> **Passage to read**
2026 should be a year of database updates, upgrades, and migrations. Across all of the most commonly used open source databases, end-of-life dates are forcing teams to take stock and move their workloads. The alternative is to stick with what is in place. While staying put might work in the short term, it will lead to more problems and higher costs over time. At the same time, moving too quickly has its own risks and potential challenges. How can we get things just right for you and your team?
Database dates for your diary
If you use MySQL, then there is a major date to plan ahead for. On April 30, 2026, MySQL 8.0 will reach End of Life (EOL) status. As a Long Term Support release, MySQL 8.0 is at the heart of many applications, so there should be a lot of planning completed already around moving to new systems. For those of you running PostgreSQL, version 13 is already End of Life, and version 14 will move to EOL status when version 19 of PostgreSQL is released in September 2026. Redis will see two end-of-life dates in 2026, with 7.2 going EOL in February 2026 and 7.4 in November. Outside open source, MongoDB 6.0 will reach EoL status in June 2026.
For teams running any of these databases, planning ahead around updates will involve a lot of work. For teams that follow a best-of-breed approach and use multiple databases in their stacks for different workloads, the challenge is even greater. Any migration should ideally start at least six months early to allow enough time for testing, compatibility checks, and successful cut-overs in advance of any end-of-life date. Yet the world of IT is rarely ideal; these applications might be critical to the business, leading to compressed timelines or even projects being postponed repeatedly. In a world where “if it’s not broken, don’t try to fix it” is often sage advice, a database migration might be seen as a lot of work for very little reward and high risk when things don’t go according to plan.
So what can teams do to get ahead of these projects and the potential problems that can come up?
Planning the move
The first place to start is knowing all of the database systems that are in place. This can be across test, development, and production instances, and across database versions. There might be multiple versions of one database, or versions of the different databases that are implemented. Either way, making an accurate list of what is implemented is essential. Even if you run your databases in the cloud using a managed service, those databases will be a specific version and will need to be updated over time.

> **Supplied data**
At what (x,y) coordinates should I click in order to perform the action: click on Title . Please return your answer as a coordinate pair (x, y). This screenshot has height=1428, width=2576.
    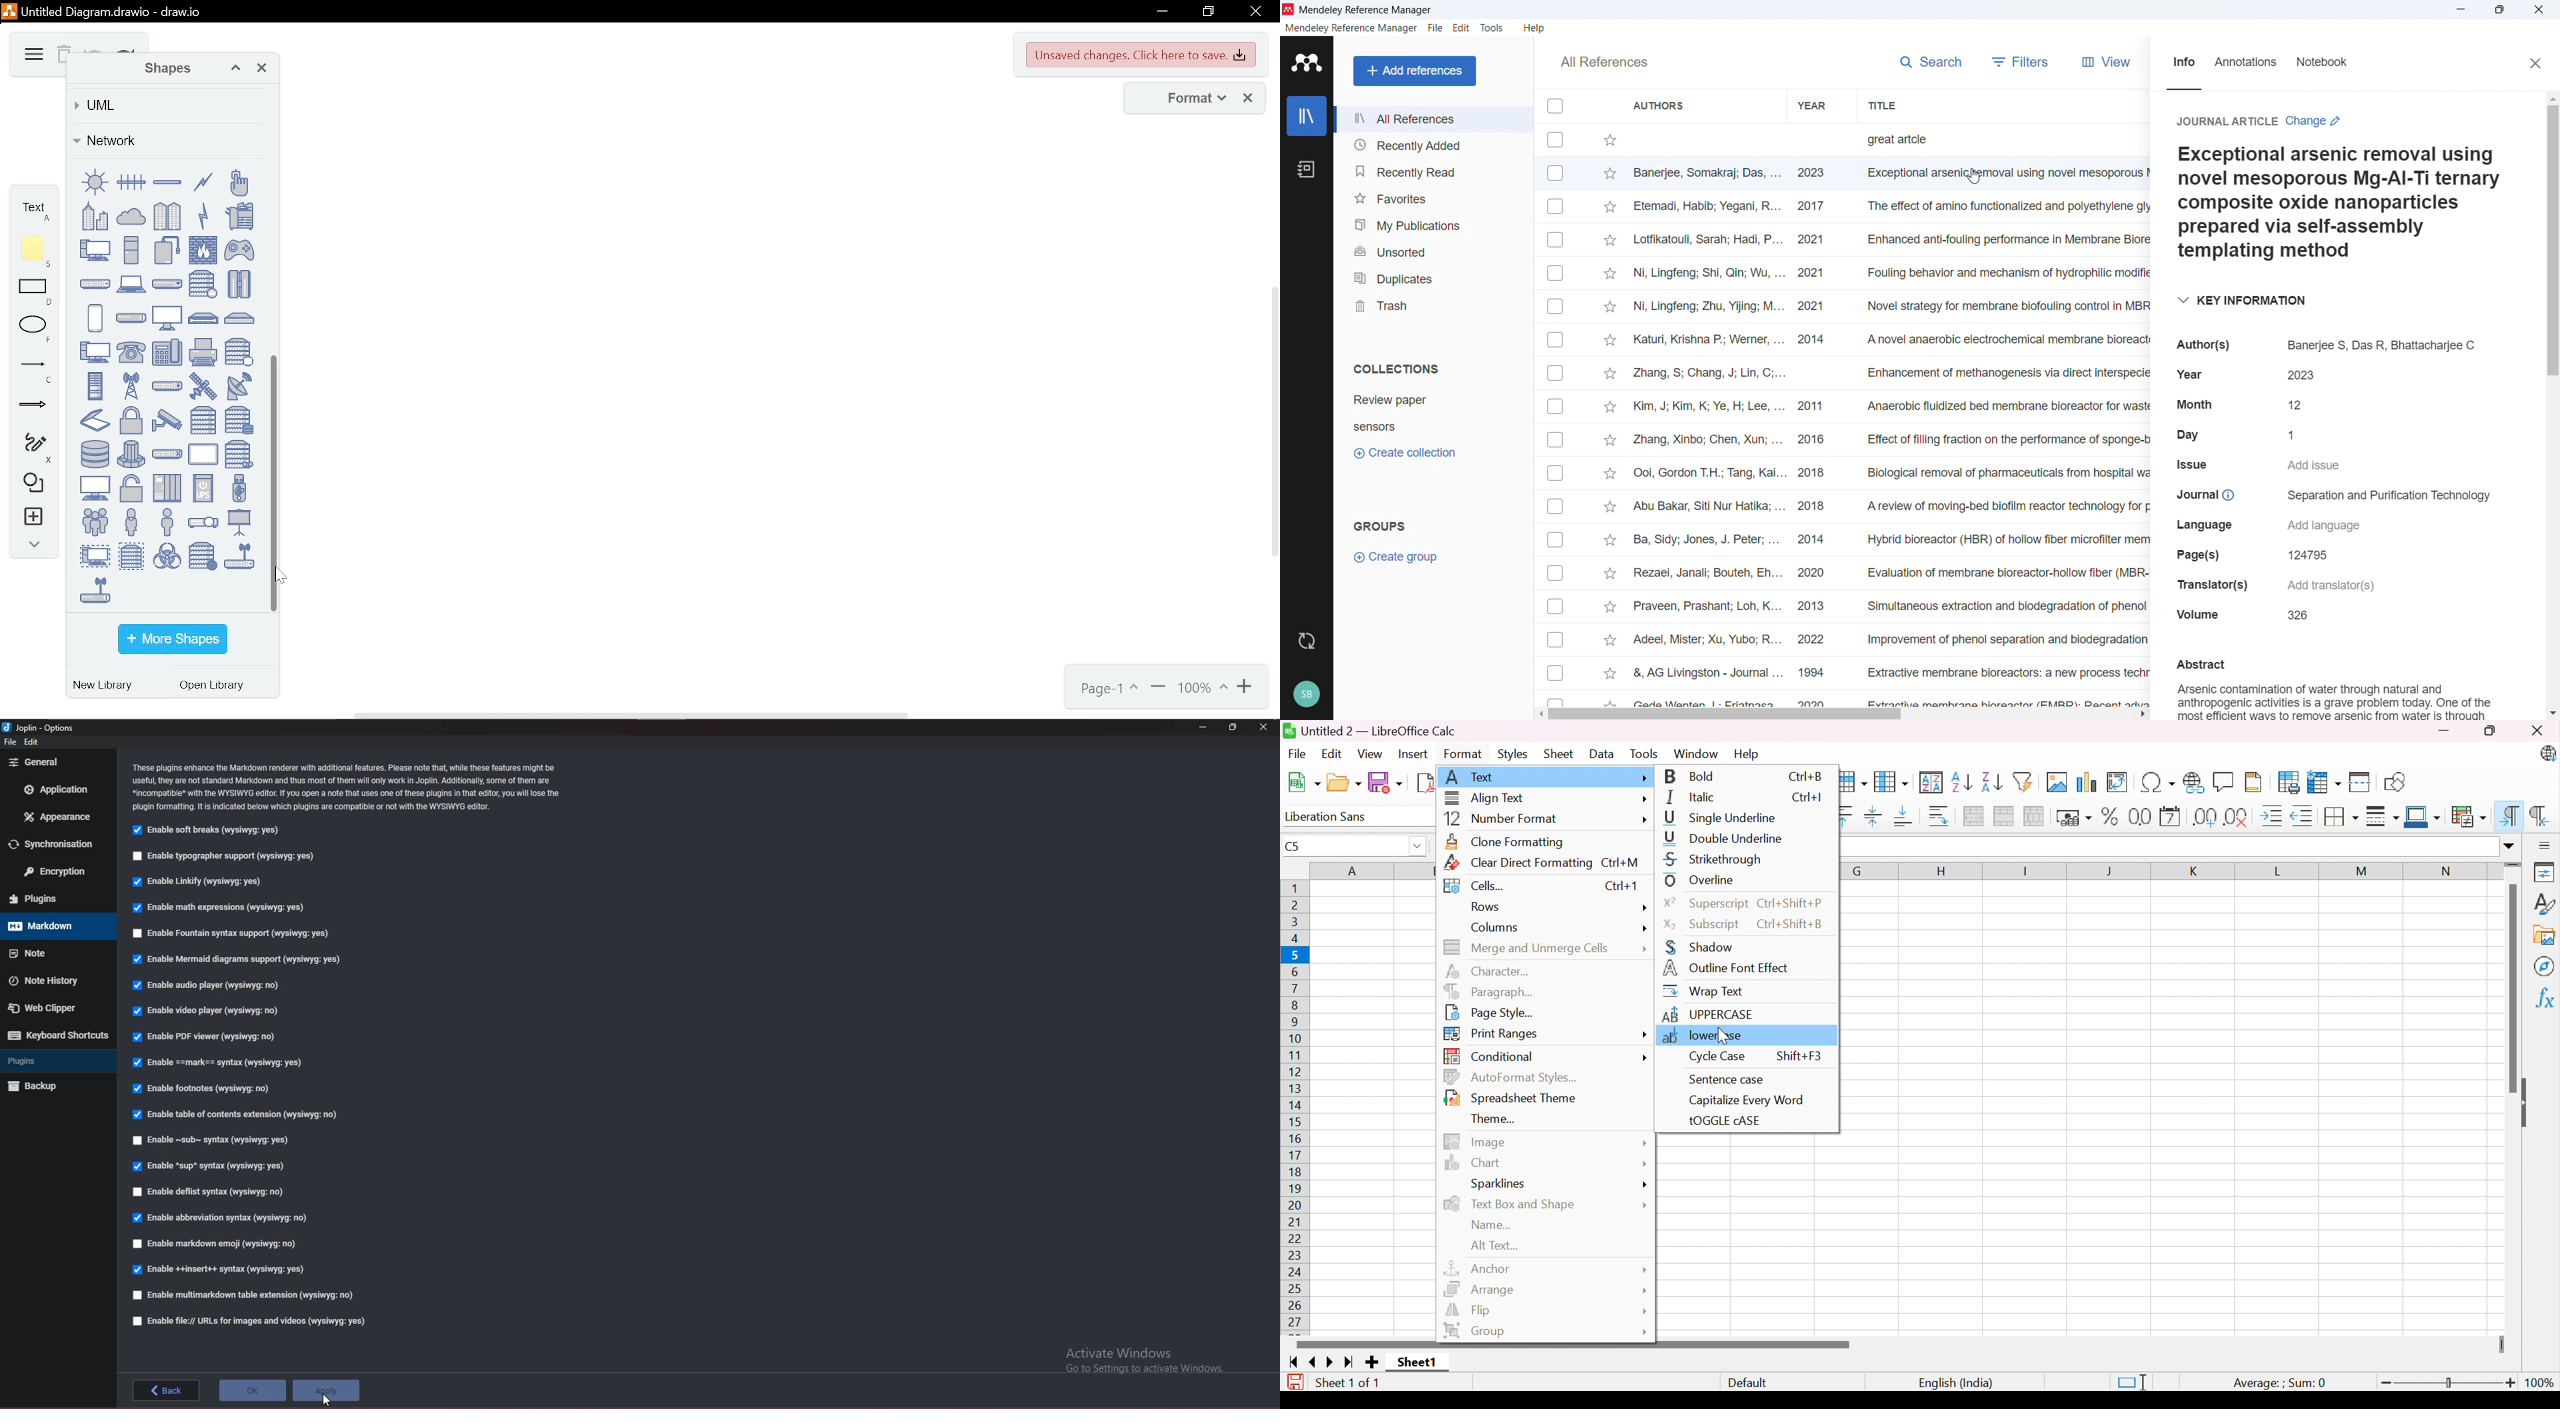
    Looking at the image, I should click on (1367, 11).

> **Instruction A**
Answer these questions from the article on database end-of-life dates:
(i) On what date will MySQL 8.0 reach End of Life status?
(ii) At least how far ahead of an end-of-life date should a migration ideally start?
(iii) What is named as the first place to start when planning the move?
> **Instruction B**
Repeat the passage from the article on database end-of-life dates word for word, starting at "Database dates for" and ending at "in June 2026.".
> **Instruction C**
Carry on the article on database end-of-life dates from its last sentence.
Nothing in the data matters here.

> **Task result A**
(i) April 30, 2026.
(ii) At least six months early.
(iii) Knowing all of the database systems that are in place.

> **Task result B**
Database dates for your diary
If you use MySQL, then there is a major date to plan ahead for. On April 30, 2026, MySQL 8.0 will reach End of Life (EOL) status. As a Long Term Support release, MySQL 8.0 is at the heart of many applications, so there should be a lot of planning completed already around moving to new systems. For those of you running PostgreSQL, version 13 is already End of Life, and version 14 will move to EOL status when version 19 of PostgreSQL is released in September 2026. Redis will see two end-of-life dates in 2026, with 7.2 going EOL in February 2026 and 7.4 in November. Outside open source, MongoDB 6.0 will reach EoL status in June 2026.

> **Task result C**
Once you have that list of database instances and versions, you can decide if and when they should be updated. Test and development instances can be moved sooner, while production deployments can be moved once the database is proven to be as resilient and reliable as the existing versions. Everyone in IT is familiar with the rule of not implementing a version of software that is *.0, and waiting for the inevitable bugs or deployment problems to be patched. For production environments that have to deliver to service levels, that move will take some additional time.
You may also want to estimate the time frame for your project. Critical applications will need more careful planning and testing before they get shifted, while less important ones might need less time. Similarly, critical applications might have more complex deployments like sharded databases or clustering for availability. Updating a distributed database is harder and will take more time than a single-server deployment.
However complex your environment is, try creating a standard estimate for projects. An estimate will give you some internal deadlines for those projects based on your understanding of complexity, deployment type, and, most important of all, how critical the application is to the business. This will help you plan not only the migrations, but also your communications around the moves and the potential impacts they might have on the business. For truly mission-critical applications, this timeline might have to extend to twelve months.
Once you are ready to commit to a move, you should measure your performance today before any changes are made. This gives you a benchmark for your existing systems and a picture of what “good” looks like. Without this measurement, you will not be able to determine how successful the move has been. Even for end-of-life software migrations, businesses expect to see some form of return on their investment, and a performance boost from a move can count towards that return.
The details of the migration will depend on your database and how it handles the move. Some updates will be simple and can be carried out in place, while others will be more complex and contrite. The most serious are those where there is no simple rollback process; in effect, once you migrate, there is no route back. For these situations, restoring a backup may be the only recourse. Similarly, a restoration may be in order if you have a problem with performance.
Alongside the database itself, you will have to look at the overall application environment as well. Any change to the database can have a knock-on effect on the application developers, and on the line-of-business team responsible for the service. Implementing a test environment for the updated database for compatibility testing will help you ensure proper behavior and functionality. Alongside this test, you should also look at your documentation, so you can plan your architectural changes and ensure you have fully described your production implementation, rather than just thinking you have described it.
Potential challenges
The biggest challenge around database migrations is getting people on board with the project. To make it easier to get support, it’s important to look beyond the EOL date. Instead, look at the benefits that a change can deliver around performance or ease of use. These improvements might seem small, but they can quickly add up to real business value.
The next biggest challenge in any database migration is getting things to work as expected. You may find edge scenarios that use areas of your database that have changed and that were outside your initial testing and planning. Those functions then have to be updated and implemented, with the same attention to detail that they might have needed before the move.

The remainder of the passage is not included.